Re: [PATCH 05/14] xfs: repair free space btrees

Brian Foster <bfoster@xxxxxxxxxx> · Tue, 31 Jul 2018 13:47:23 -0400

On Sun, Jul 29, 2018 at 10:48:21PM -0700, Darrick J. Wong wrote:
> From: Darrick J. Wong <darrick.wong@xxxxxxxxxx>
> 
> Rebuild the free space btrees from the gaps in the rmap btree.
> 
> Signed-off-by: Darrick J. Wong <darrick.wong@xxxxxxxxxx>
> ---
>  fs/xfs/Makefile             |    1 
>  fs/xfs/scrub/alloc.c        |    1 
>  fs/xfs/scrub/alloc_repair.c |  581 +++++++++++++++++++++++++++++++++++++++++++
>  fs/xfs/scrub/common.c       |    8 +
>  fs/xfs/scrub/repair.h       |    2 
>  fs/xfs/scrub/scrub.c        |    4 
>  fs/xfs/scrub/trace.h        |    2 
>  fs/xfs/xfs_extent_busy.c    |   14 +
>  fs/xfs/xfs_extent_busy.h    |    2 
>  9 files changed, 610 insertions(+), 5 deletions(-)
>  create mode 100644 fs/xfs/scrub/alloc_repair.c
> 
> 
...
> diff --git a/fs/xfs/scrub/alloc_repair.c b/fs/xfs/scrub/alloc_repair.c
> new file mode 100644
> index 000000000000..b228c2906de2
> --- /dev/null
> +++ b/fs/xfs/scrub/alloc_repair.c
> @@ -0,0 +1,581 @@
...
> +/* Record extents that aren't in use from gaps in the rmap records. */
> +STATIC int
> +xrep_abt_walk_rmap(
> +	struct xfs_btree_cur	*cur,
> +	struct xfs_rmap_irec	*rec,
> +	void			*priv)
> +{
> +	struct xrep_abt		*ra = priv;
> +	struct xrep_abt_extent	*rae;
> +	xfs_fsblock_t		fsb;
> +	int			error;
> +
> +	/* Record all the OWN_AG blocks... */
> +	if (rec->rm_owner == XFS_RMAP_OWN_AG) {
> +		fsb = XFS_AGB_TO_FSB(cur->bc_mp, cur->bc_private.a.agno,
> +				rec->rm_startblock);
> +		error = xfs_bitmap_set(ra->btlist, fsb, rec->rm_blockcount);
> +		if (error)
> +			return error;
> +	}
> +
> +	/* ...and all the rmapbt blocks... */
> +	error = xfs_bitmap_set_btcur_path(&ra->nobtlist, cur);
> +	if (error)
> +		return error;
> +
> +	/* ...and all the free space. */
> +	if (rec->rm_startblock > ra->next_bno) {
> +		trace_xrep_abt_walk_rmap(cur->bc_mp, cur->bc_private.a.agno,
> +				ra->next_bno, rec->rm_startblock - ra->next_bno,
> +				XFS_RMAP_OWN_NULL, 0, 0);
> +
> +		rae = kmem_alloc(sizeof(struct xrep_abt_extent), KM_MAYFAIL);
> +		if (!rae)
> +			return -ENOMEM;
> +		INIT_LIST_HEAD(&rae->list);
> +		rae->bno = ra->next_bno;
> +		rae->len = rec->rm_startblock - ra->next_bno;
> +		list_add_tail(&rae->list, ra->extlist);

Any reason we don't use a bitmap for this one?

> +		ra->nr_records++;
> +		ra->nr_blocks += rae->len;
> +	}
> +	ra->next_bno = max_t(xfs_agblock_t, ra->next_bno,
> +			rec->rm_startblock + rec->rm_blockcount);

The max_t() is to cover the record overlap case, right?
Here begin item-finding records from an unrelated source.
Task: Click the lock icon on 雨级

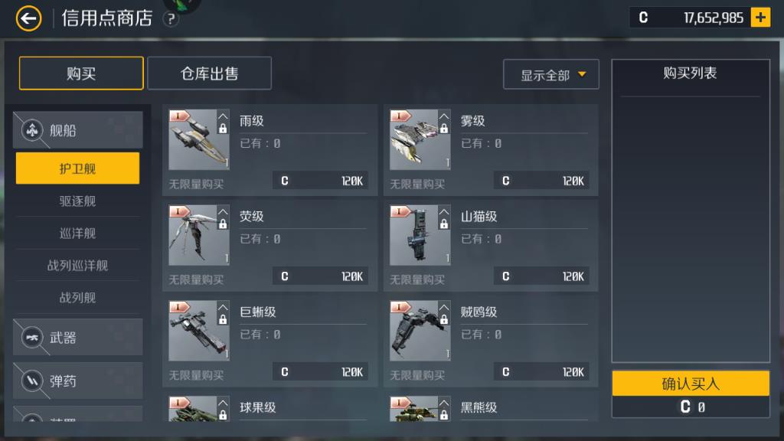Action: coord(223,129)
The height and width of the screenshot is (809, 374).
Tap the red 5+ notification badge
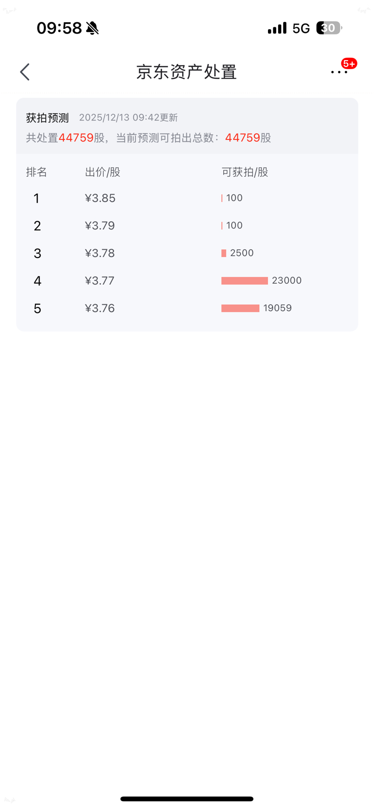tap(349, 64)
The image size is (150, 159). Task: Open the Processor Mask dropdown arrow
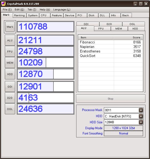[x=141, y=110]
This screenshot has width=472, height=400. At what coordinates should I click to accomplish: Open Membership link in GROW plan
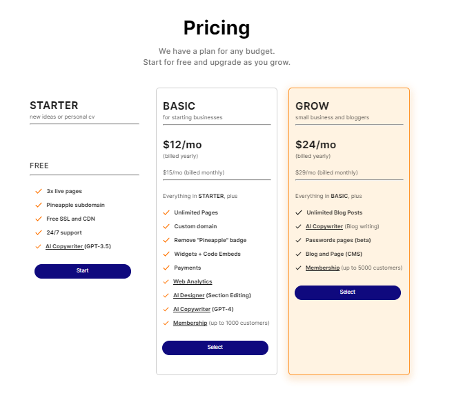click(322, 268)
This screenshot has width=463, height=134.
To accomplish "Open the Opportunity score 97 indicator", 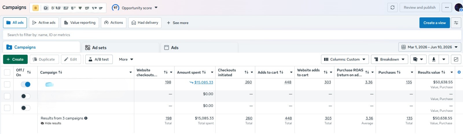I will 135,8.
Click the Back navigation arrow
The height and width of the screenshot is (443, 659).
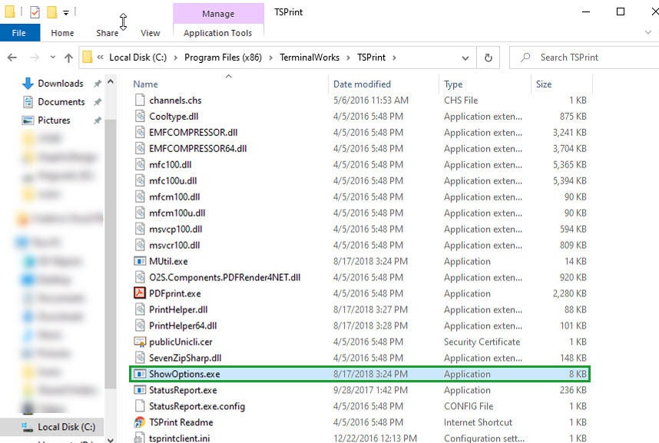click(x=12, y=58)
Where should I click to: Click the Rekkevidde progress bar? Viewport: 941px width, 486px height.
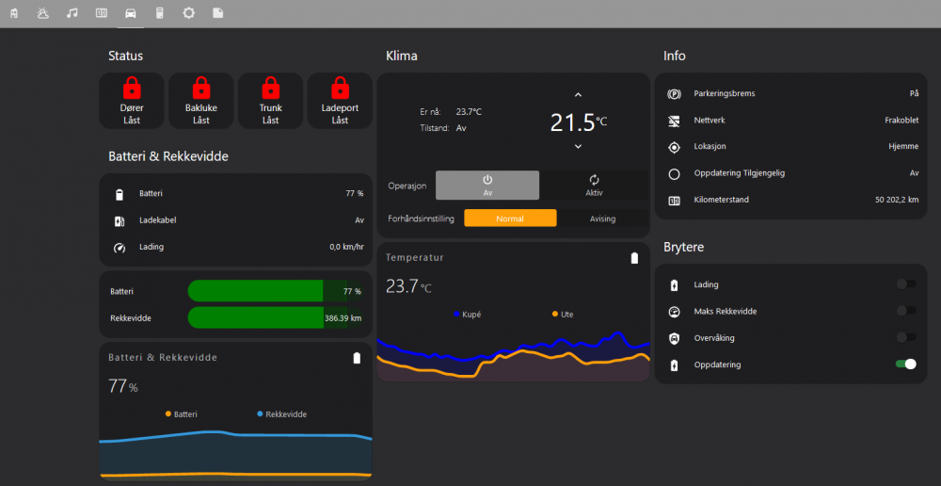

If so, another
one liner comment would be good.

> +	return 0;
> +}
> +
...
> +/* Free an extent, which creates a record in the bnobt/cntbt. */
> +STATIC int
> +xrep_abt_free_extent(
> +	struct xfs_scrub	*sc,
> +	xfs_fsblock_t		fsbno,
> +	xfs_extlen_t		len,
> +	struct xfs_owner_info	*oinfo)
> +{
> +	int			error;
> +
> +	error = xfs_free_extent(sc->tp, fsbno, len, oinfo, 0);
> +	if (error)
> +		return error;
> +	error = xrep_roll_ag_trans(sc);
> +	if (error)
> +		return error;
> +	return xfs_mod_fdblocks(sc->mp, -(int64_t)len, false);

What's this call for? Is it because the blocks we're freeing were
already free? (Similar question on the other xfs_mod_fdblocks() call
further down).

BTW, what prevents some other task from coming along and screwing with
this? For example, could a large falloc or buffered write come in and
allocate these global blocks before we take them away here (causing the
whole sequence to fail)?

> +}
> +
...
> +/*
> + * Allocate a block from the (cached) first extent in the AG.  In theory
> + * this should never fail, since we already checked that there was enough
> + * space to handle the new btrees.
> + */
> +STATIC xfs_fsblock_t
> +xrep_abt_alloc_block(
> +	struct xfs_scrub	*sc,
> +	struct list_head	*free_extents)
> +{
> +	struct xrep_abt_extent	*ext;
> +
> +	/* Pull the first free space extent off the list, and... */
> +	ext = list_first_entry(free_extents, struct xrep_abt_extent, list);
> +
> +	/* ...take its first block. */
> +	ext->bno++;
> +	ext->len--;
> +	if (ext->len == 0) {
> +		list_del(&ext->list);
> +		kmem_free(ext);
> +	}
> +
> +	return XFS_AGB_TO_FSB(sc->mp, sc->sa.agno, ext->bno - 1);

Looks like a potential use after free of ext.

> +}
> +
...
> +/*
> + * Reset the global free block counter and the per-AG counters to make it look
> + * like this AG has no free space.
> + */
> +STATIC int
> +xrep_abt_reset_counters(
> +	struct xfs_scrub	*sc,
> +	int			*log_flags)
> +{
> +	struct xfs_perag	*pag = sc->sa.pag;
> +	struct xfs_agf		*agf;
> +	xfs_agblock_t		new_btblks;
> +	xfs_agblock_t		to_free;
> +	int			error;
> +
> +	/*
> +	 * Since we're abandoning the old bnobt/cntbt, we have to decrease
> +	 * fdblocks by the # of blocks in those trees.  btreeblks counts the
> +	 * non-root blocks of the free space and rmap btrees.  Do this before
> +	 * resetting the AGF counters.
> +	 */

Hmm, I'm not quite following the comment wrt to the xfs_mod_fdblocks()
below. to_free looks like it's the count of all current btree blocks
minus rmap blocks (i.e., old bno/cnt btree blocks). Are we "allocating"
those blocks here because we're going to free them later?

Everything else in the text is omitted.